Devrim son tahlilde bir değişim isteği, modernlik arzusudur. Tutucu güçler karşısında ilhamını geleceğin daha iyi olacağı umudundan alır. Statükonun yüzü ise geçmişe dönüktür. Her şeyin olduğu gibi akıp gitmesi taraftarıdır. Kapitalizm bir yandan sürekli devinim, yenilik demektir. Marx ve Engels biraz da abartılı bir biçimde kapitalizmin bu yönünü manifestoda uzun uzadıya anlatmıştı. Sosyal demokrat bir iktisatçı olan Schumpeter kapitalizmin bu yönünü ‘yaratıcı-yıkıcılık’ diye açıklamıştı. Kapitalizmin yaşadığı krizler karşısındaki dayanıklılığının geri planında bu özelliği yatıyordu. Bir yandan kaçınılmaz olarak krizlere açık bir doğaya sahipti, ama diğer yandan da tıpkı bir anka kuşu gibi kendi küllerinden yeniden doğabiliyordu. Mukavemetinin, yıkıldığı zannedildiği anda yeni bir gençlik iksiri almışçasına ayağa kalkabilmesini bu özelliğine borçluydu. Demek modernliğin bir yüzü geleceğe diğeri geçmişe dönük iki yüzü vardı. Kapitalizmin krizleri bu iki yüzü karşı karşıya getiriyordu
Kapitalizmin krizinin geçmişe sarılarak aşılabileceğine inanan kamp geleneğe sığınır. Gelenek ise bütün enerjisini etnik ve dini kimliklerden alır. ABD’de Hıristiyan kurtuluşçuluğu diyebileceğimiz Evangelizm hortlayarak siyasetin merkezine yerleşir. İsrail’de köktendinci Yahudiler parçalanmış siyaset içinde iktidar ortağı olur. Putin, Lenin’i paranteze alarak Çarlık ve Stalin dönemlerini büyük Rus yurtseverliği altında kaynaştırır. Hindistan’da Narendra Modi Müslümanları bir nefret nesnesi haline getirmek suretiyle Hint milliyetçiliğini azdırır. Türkiye, Ortadoğu ve Afrika’nın bir bölümünde ise din siyasal kimliğin en önemli kurucu yanı haline gelir. Bütün bu dünya tarihsel gelişmeler faşizmi güçlü bir olasılık olarak yeniden insanlığın karşısına diker. Kapitalizmin modernlikle barışık evrenselci, usçu eğilimleri süreç olarak faşizm karşısında gerilemeye, irtifa kaybetmeye başlarken, yerlilik ve millilik jargonu altında gelenek ‘yeniden icat edilir’. Faşizm, insanlığı dinlerin, milliyetlerin dünyasına yeniden iade etme gayretkeşliğidir.

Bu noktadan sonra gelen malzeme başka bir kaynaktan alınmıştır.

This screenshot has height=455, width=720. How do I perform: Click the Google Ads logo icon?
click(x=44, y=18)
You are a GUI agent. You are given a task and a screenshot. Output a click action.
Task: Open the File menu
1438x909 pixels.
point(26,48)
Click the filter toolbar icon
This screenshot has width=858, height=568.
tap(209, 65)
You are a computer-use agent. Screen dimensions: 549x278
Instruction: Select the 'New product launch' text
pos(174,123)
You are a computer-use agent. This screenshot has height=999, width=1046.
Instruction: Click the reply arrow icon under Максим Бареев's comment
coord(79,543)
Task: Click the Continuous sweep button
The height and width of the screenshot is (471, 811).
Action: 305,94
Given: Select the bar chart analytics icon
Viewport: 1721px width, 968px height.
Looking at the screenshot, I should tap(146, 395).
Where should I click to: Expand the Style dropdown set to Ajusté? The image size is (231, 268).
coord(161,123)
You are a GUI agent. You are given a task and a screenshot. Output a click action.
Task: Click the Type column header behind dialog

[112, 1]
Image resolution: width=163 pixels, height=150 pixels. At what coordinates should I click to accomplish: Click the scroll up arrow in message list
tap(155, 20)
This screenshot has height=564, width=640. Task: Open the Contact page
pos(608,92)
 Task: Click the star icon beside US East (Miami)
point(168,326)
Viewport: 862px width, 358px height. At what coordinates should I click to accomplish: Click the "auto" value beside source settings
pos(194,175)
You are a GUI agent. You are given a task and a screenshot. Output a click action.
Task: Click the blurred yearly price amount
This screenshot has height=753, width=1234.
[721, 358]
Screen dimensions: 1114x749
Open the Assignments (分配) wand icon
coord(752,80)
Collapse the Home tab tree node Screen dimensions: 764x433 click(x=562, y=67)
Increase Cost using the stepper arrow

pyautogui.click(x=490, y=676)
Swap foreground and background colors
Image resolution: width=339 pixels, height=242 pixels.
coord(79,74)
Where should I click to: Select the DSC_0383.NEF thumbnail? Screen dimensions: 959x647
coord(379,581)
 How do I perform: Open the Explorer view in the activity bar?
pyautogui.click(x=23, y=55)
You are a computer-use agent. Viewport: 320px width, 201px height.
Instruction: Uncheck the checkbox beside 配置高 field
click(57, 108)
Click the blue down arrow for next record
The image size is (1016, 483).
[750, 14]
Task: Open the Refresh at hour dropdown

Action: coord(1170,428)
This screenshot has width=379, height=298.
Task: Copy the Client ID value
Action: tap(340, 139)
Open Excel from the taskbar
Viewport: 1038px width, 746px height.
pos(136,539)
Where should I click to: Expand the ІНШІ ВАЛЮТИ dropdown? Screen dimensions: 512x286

Modernliğin kapitalizmle barışık olan yüzüyse insanlar arası ilişkileri metaların birbiriyle değişimine indirger. Burada evrensel bir eşdeğer olarak paranın sınırsız kudretine bel bağlanır. Kapitalizm kendinden önceki tüm üretim tarzlarından farklı bir biçimde iktisat ile siyaseti birbirinden ayırmıştı. Kapitalizm öncesi üretim tarzlarında sömürüye siyasal zor eşlik ederdi. İster köleci isterse feodal üretim tarzlarında, iktisat dışı zor olmadan yani siyasal baskı uygulanmadan sömürüyü devam ettirebilmek imkânsızdı. Köle hem emeği hem de bedeni ile sahibinin mülküydü. Tüm varoluşu ile her hangi bir eşyadan farksız biçimde sahibine aitti. Feodalizmin güvenliksiz dünyasında serf canını ve malını angarya karşılığında lorduna emanet etmişti. Artı ürünün çekip alınmasına siyasal zor eşlik ederdi. İktisadi sömürünün dayanakları iktisadın dışındaydı. Siyasal tahakküm olmaksızın sömürüyü devam ettirebilmek mümkün değildi.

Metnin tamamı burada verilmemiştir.